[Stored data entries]
——————————

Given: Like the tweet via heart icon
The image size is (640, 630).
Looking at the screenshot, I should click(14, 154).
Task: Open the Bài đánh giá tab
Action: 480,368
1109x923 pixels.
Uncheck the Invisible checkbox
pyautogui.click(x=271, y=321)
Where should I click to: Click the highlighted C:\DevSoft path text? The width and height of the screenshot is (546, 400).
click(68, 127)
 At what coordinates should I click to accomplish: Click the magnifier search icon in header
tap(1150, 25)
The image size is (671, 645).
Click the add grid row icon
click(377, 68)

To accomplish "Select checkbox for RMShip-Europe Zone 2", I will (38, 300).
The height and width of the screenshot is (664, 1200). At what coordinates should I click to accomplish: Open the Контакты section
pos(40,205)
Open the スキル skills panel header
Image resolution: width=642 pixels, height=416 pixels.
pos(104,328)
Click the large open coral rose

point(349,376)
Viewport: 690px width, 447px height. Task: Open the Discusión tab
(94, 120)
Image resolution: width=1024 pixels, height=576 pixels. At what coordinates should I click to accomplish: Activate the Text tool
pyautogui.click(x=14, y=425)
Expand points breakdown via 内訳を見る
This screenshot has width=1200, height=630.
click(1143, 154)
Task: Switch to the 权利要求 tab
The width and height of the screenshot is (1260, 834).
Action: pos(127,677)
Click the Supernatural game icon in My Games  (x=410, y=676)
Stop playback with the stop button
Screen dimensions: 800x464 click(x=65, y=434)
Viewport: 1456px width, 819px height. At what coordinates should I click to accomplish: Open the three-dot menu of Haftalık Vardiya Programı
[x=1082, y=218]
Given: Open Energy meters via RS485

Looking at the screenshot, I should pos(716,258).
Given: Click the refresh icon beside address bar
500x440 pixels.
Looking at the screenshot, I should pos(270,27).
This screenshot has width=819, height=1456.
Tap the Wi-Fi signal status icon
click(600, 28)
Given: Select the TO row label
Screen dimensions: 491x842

——————————

- **What you should do**:
When the string "Select" appears in a line of the records above, that line is to be copied.

- **Reply to the exercise**:
To accomplish "Select checkbox for RMShip-Europe Zone 2", I will (38, 300).
Given: Select the TO row label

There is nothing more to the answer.